(Beginning of PROVIDED MATERIAL)

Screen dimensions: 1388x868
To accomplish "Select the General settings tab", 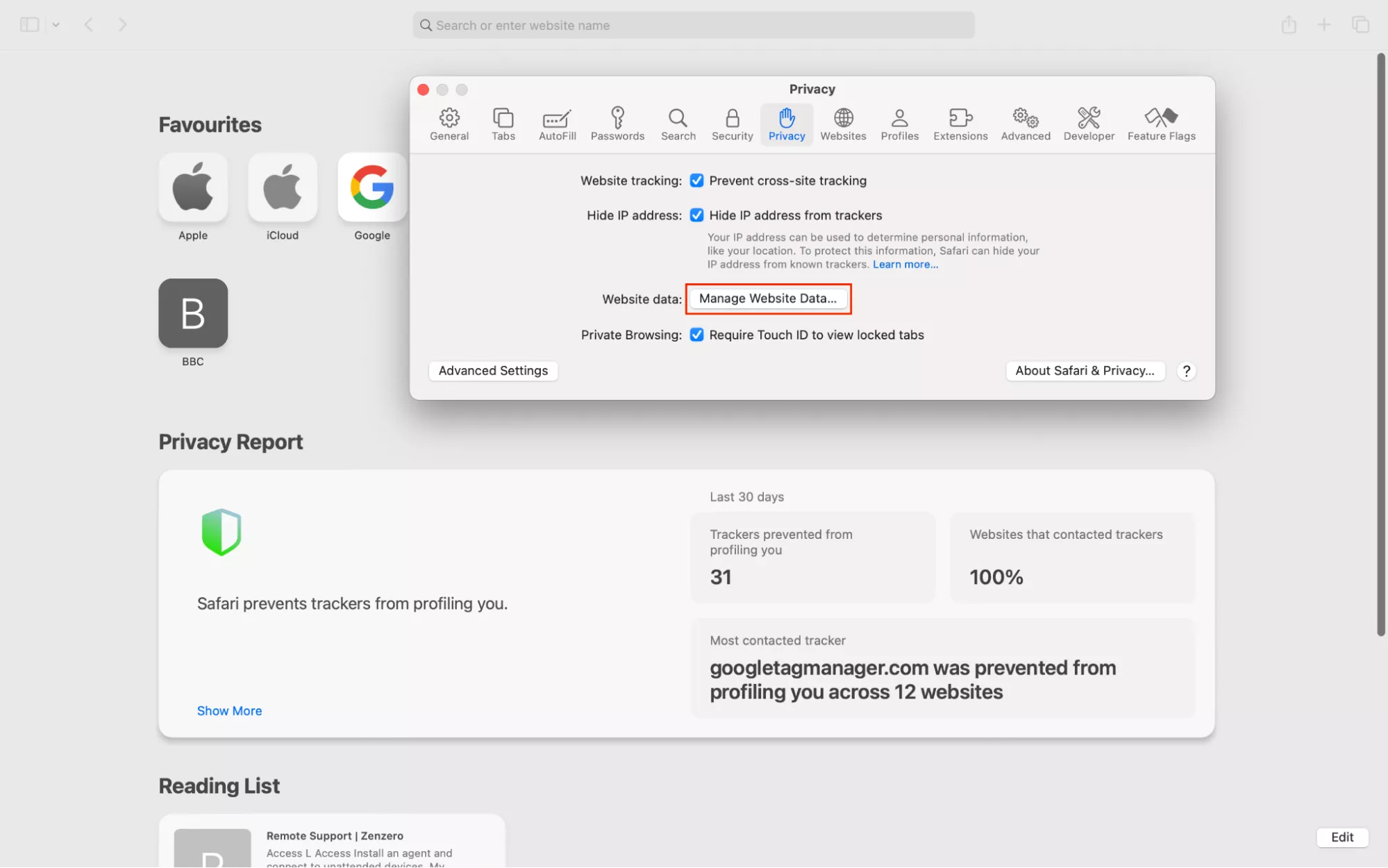I will coord(449,124).
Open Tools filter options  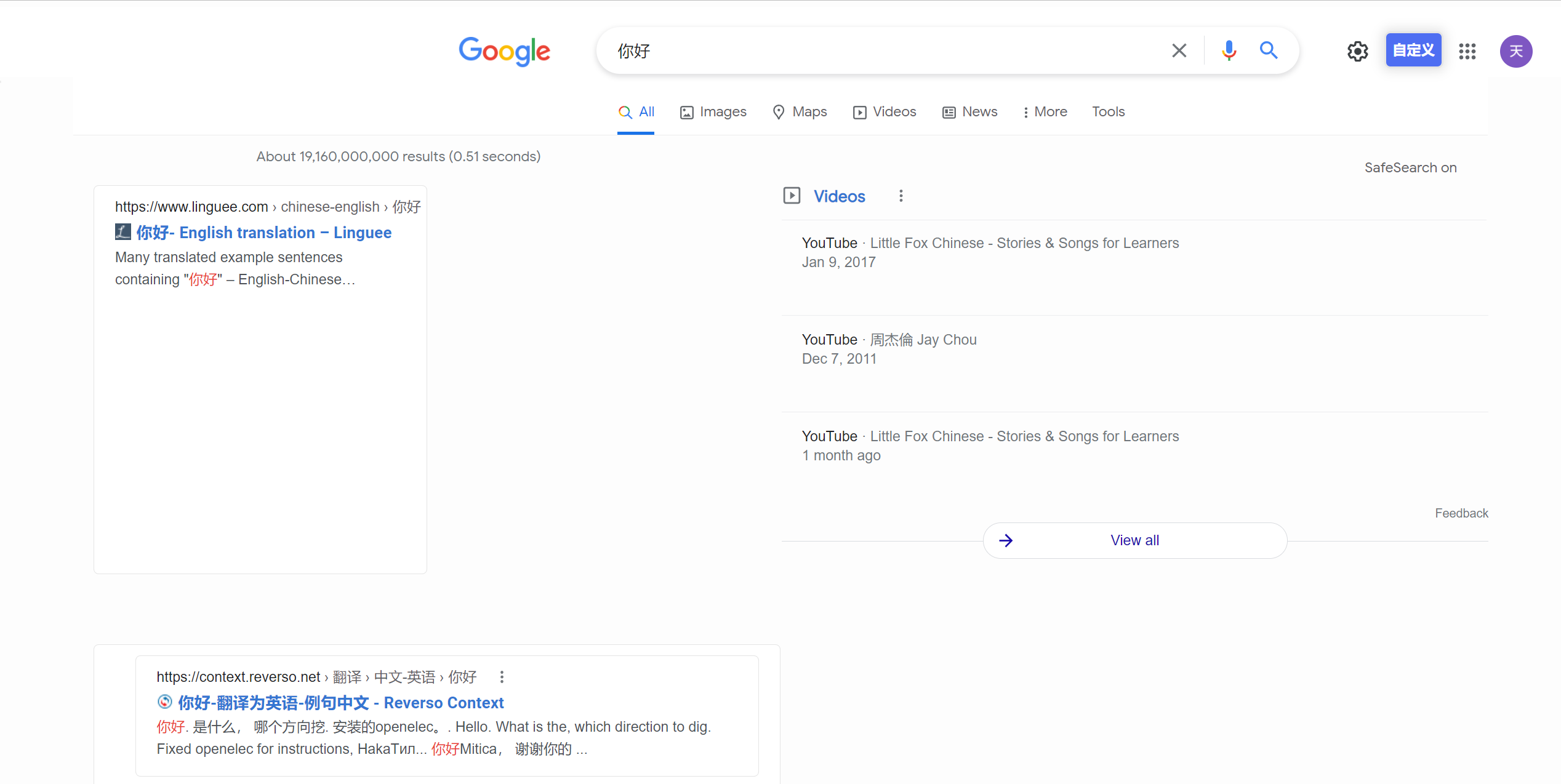pyautogui.click(x=1108, y=112)
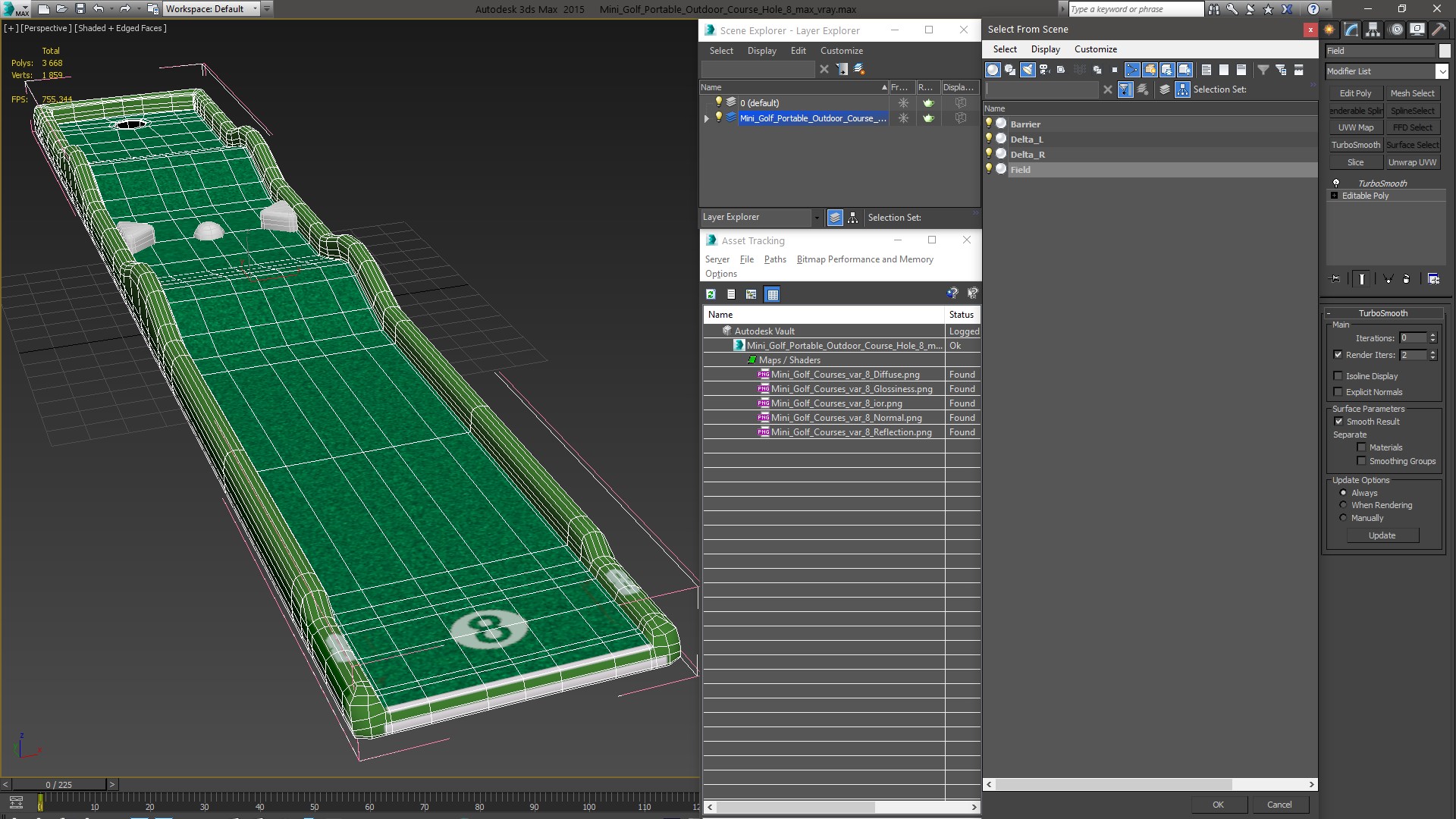
Task: Select the When Rendering radio option
Action: pyautogui.click(x=1343, y=505)
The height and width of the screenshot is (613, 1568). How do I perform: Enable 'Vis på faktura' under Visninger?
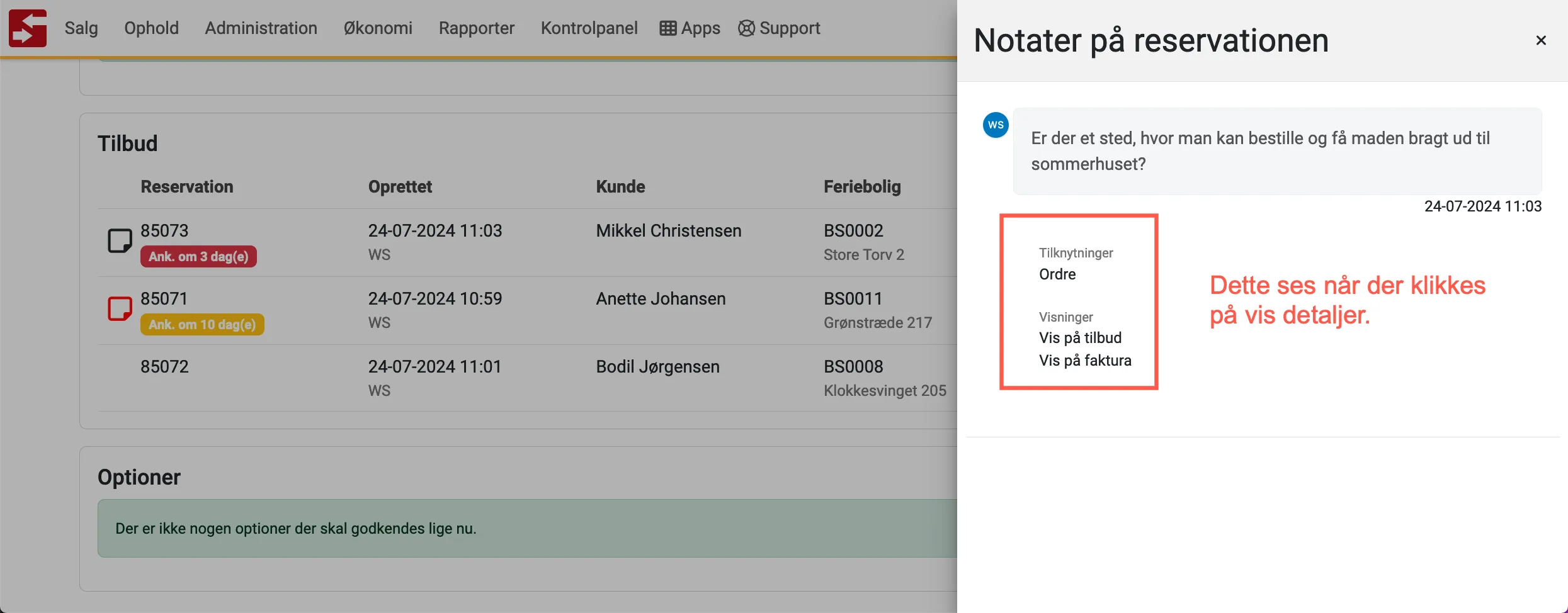point(1084,360)
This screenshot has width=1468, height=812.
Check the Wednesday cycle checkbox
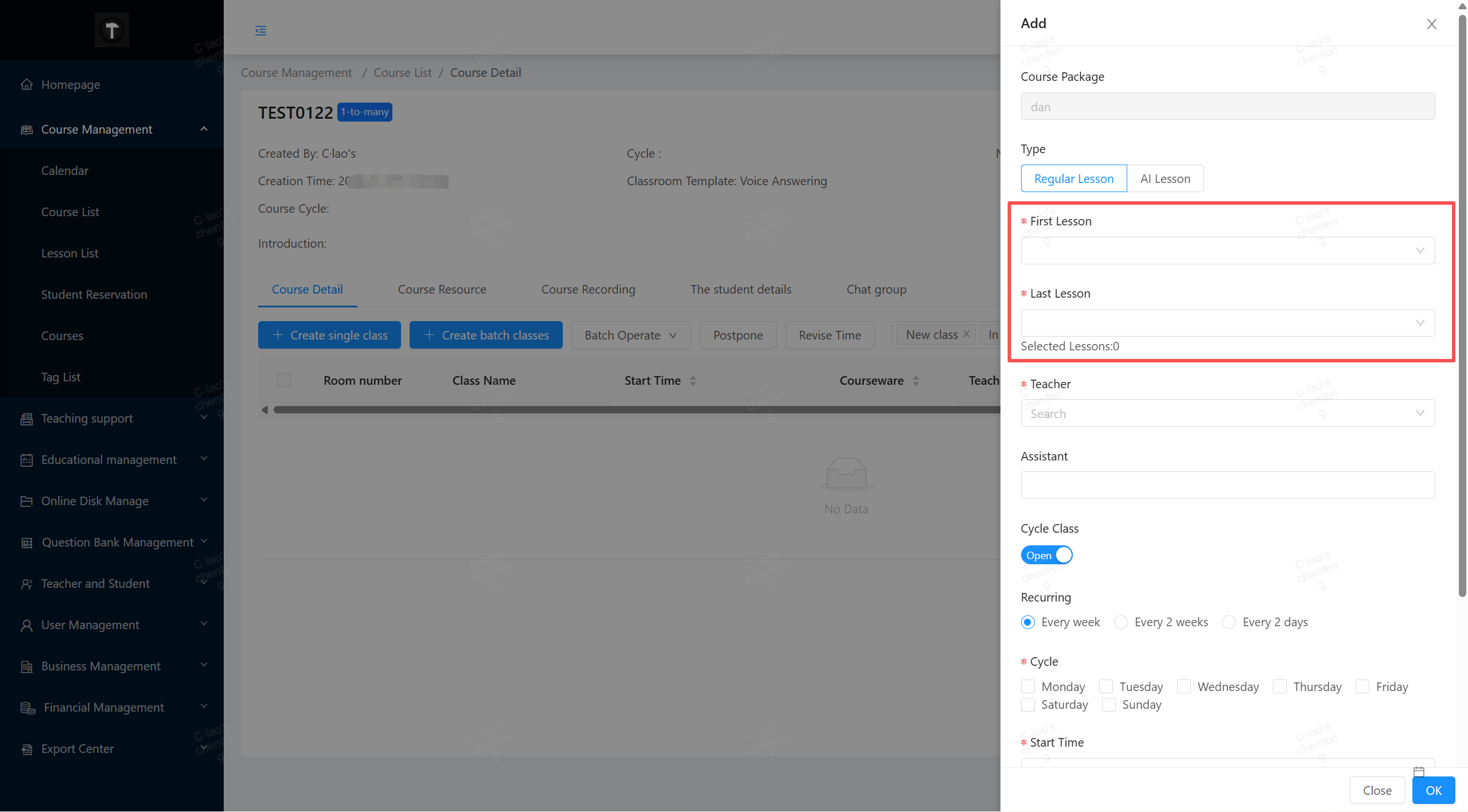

(End of PROVIDED MATERIAL)

REQUIREMENT: Pictures are to be omitted. The lines from the line holding "This screenshot has width=1468, height=812." through the closing line of the data above are to be set down exactly, and nothing more.

RESPONSE TO THE TASK:
This screenshot has width=1468, height=812.
Check the Wednesday cycle checkbox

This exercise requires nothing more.